* WORK INSTRUCTION *
Check each line of the records for "axis"; collect those that have it.

[Collected data]

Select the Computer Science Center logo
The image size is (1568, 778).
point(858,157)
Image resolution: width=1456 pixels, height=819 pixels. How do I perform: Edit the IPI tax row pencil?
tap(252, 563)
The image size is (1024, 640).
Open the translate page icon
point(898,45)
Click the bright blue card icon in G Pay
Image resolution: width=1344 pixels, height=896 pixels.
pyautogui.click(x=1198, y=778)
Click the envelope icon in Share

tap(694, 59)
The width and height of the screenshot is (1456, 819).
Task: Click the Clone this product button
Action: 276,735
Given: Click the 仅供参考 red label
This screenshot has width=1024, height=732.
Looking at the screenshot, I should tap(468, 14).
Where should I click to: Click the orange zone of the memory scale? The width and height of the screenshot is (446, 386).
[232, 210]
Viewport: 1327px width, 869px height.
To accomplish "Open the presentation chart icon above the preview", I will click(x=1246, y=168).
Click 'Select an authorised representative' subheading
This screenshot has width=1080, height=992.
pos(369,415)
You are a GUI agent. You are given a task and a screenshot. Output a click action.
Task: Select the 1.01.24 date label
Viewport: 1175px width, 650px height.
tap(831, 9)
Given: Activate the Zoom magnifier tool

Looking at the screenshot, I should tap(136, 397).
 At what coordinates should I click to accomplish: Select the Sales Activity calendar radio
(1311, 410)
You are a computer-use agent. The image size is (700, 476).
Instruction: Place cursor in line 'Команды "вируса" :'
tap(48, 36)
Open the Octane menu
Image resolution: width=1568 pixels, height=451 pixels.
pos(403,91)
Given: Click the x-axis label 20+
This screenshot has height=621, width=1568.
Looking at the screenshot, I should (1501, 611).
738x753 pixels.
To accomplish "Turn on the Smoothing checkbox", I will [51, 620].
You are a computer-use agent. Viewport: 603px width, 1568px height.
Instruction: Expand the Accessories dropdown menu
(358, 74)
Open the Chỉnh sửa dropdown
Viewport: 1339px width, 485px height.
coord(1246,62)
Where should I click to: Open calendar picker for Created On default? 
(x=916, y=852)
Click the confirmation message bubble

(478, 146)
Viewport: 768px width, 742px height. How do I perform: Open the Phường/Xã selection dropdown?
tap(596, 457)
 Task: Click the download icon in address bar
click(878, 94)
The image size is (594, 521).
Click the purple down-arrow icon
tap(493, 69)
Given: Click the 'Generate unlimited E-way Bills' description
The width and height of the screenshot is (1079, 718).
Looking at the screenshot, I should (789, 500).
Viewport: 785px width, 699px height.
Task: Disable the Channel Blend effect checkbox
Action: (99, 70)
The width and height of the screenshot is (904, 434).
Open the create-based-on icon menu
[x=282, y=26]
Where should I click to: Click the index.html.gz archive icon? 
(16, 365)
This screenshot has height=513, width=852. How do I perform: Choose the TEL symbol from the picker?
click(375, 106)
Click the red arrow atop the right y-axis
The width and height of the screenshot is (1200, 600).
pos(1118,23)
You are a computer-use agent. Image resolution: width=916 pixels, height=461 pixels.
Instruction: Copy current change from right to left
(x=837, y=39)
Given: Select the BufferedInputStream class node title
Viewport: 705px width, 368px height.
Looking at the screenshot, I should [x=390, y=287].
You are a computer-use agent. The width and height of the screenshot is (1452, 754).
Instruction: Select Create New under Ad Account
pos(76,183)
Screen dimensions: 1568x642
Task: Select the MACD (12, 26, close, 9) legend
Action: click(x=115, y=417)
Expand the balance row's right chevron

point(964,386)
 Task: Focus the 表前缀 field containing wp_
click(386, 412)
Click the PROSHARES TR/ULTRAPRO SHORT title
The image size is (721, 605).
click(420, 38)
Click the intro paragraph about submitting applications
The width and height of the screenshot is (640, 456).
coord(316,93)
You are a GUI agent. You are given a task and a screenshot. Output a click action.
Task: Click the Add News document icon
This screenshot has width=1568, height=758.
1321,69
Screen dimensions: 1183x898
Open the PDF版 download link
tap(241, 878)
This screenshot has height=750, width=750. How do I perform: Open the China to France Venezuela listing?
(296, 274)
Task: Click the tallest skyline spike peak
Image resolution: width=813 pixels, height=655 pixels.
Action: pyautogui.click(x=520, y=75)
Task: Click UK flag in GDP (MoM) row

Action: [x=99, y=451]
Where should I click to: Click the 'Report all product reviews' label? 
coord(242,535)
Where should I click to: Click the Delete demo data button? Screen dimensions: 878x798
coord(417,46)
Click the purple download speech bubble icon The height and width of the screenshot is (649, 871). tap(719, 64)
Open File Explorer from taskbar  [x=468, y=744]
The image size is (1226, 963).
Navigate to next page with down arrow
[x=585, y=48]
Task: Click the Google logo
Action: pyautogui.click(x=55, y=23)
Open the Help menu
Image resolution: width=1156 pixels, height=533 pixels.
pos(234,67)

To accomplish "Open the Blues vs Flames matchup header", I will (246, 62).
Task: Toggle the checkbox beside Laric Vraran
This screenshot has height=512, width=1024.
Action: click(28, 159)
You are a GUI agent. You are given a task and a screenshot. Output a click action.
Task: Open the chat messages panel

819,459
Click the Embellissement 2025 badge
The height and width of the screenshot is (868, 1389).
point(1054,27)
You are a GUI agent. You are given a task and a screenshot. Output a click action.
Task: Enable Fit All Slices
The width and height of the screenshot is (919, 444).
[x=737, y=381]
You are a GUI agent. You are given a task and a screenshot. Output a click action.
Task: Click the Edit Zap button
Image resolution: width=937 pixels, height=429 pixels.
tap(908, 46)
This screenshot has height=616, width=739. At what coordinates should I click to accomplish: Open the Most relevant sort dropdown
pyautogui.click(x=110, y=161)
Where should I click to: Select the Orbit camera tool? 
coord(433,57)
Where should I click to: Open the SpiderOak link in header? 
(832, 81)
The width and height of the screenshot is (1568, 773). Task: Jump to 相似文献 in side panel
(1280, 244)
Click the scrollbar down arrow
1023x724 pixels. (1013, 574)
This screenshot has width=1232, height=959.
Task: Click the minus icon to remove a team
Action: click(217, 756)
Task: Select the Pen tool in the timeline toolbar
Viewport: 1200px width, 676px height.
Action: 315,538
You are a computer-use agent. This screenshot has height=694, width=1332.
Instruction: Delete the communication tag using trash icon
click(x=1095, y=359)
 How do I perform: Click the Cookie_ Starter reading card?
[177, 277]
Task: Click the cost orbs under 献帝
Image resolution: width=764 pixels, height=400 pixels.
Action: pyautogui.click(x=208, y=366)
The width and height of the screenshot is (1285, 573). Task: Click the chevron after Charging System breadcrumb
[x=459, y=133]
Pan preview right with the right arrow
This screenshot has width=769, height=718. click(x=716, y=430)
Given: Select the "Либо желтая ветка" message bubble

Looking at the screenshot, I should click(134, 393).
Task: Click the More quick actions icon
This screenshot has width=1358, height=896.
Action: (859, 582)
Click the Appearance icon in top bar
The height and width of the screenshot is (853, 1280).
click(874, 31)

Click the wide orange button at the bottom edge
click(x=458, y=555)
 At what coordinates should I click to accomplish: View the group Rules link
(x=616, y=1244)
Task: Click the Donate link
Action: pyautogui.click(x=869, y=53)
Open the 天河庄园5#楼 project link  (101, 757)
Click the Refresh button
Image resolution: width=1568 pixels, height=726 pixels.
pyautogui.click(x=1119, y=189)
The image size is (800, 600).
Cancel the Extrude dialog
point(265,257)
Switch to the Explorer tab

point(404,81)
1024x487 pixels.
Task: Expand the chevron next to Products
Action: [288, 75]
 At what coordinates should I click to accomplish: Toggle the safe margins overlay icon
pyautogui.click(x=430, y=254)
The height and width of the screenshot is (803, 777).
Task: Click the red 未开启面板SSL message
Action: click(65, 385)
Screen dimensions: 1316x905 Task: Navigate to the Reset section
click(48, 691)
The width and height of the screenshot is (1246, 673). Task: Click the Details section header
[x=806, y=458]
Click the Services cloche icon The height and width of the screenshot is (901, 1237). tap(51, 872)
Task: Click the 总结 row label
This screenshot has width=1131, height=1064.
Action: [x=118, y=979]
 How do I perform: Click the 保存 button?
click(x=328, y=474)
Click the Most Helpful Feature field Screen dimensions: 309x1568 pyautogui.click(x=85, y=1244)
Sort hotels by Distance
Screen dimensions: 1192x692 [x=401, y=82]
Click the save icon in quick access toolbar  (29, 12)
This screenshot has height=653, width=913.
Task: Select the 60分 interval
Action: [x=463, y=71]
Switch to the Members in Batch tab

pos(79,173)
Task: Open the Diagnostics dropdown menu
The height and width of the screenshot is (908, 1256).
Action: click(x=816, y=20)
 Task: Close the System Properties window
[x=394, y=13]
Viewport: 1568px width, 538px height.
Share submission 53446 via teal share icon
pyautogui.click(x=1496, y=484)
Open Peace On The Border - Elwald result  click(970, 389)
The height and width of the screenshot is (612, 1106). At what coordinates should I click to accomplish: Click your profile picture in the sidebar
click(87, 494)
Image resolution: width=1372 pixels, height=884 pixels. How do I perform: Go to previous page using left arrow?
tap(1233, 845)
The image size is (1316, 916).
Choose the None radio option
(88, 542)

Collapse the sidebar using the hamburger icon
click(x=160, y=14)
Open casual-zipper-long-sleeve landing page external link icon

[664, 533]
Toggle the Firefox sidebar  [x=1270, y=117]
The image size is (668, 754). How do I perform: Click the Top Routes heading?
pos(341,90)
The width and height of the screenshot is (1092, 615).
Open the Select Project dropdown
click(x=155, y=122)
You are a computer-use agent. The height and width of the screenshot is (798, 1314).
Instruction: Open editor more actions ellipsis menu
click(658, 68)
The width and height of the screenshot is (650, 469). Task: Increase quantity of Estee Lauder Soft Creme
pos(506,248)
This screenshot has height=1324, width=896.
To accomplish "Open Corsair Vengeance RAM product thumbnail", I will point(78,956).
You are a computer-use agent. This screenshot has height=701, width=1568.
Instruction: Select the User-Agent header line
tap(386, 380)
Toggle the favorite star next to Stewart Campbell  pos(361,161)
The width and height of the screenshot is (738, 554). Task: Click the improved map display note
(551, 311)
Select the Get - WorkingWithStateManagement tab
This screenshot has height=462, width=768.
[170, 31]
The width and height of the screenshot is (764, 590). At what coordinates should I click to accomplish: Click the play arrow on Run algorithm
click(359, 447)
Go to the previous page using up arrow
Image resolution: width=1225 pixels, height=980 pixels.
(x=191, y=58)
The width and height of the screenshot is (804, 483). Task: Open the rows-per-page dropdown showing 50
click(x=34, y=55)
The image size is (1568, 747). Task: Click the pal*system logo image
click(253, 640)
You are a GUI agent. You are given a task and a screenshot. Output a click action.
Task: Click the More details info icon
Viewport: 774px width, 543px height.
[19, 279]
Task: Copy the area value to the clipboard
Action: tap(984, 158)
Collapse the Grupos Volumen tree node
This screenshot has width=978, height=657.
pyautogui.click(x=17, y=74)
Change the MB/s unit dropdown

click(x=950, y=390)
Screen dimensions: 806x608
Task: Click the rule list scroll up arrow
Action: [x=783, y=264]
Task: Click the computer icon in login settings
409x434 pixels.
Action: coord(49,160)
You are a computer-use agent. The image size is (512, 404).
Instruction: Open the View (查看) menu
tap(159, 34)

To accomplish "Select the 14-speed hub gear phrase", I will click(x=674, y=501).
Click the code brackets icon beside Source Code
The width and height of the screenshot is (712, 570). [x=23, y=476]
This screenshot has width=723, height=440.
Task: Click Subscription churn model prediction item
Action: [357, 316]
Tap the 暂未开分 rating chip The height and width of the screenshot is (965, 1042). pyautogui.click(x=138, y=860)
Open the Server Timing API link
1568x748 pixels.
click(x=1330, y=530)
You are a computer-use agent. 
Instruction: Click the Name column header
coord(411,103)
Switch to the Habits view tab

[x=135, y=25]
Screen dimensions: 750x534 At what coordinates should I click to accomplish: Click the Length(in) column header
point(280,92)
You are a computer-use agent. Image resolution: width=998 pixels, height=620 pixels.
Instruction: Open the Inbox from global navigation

* FINISHED EXERCISE *
Given: Click the x-axis label 20+
Click the red arrow atop the right y-axis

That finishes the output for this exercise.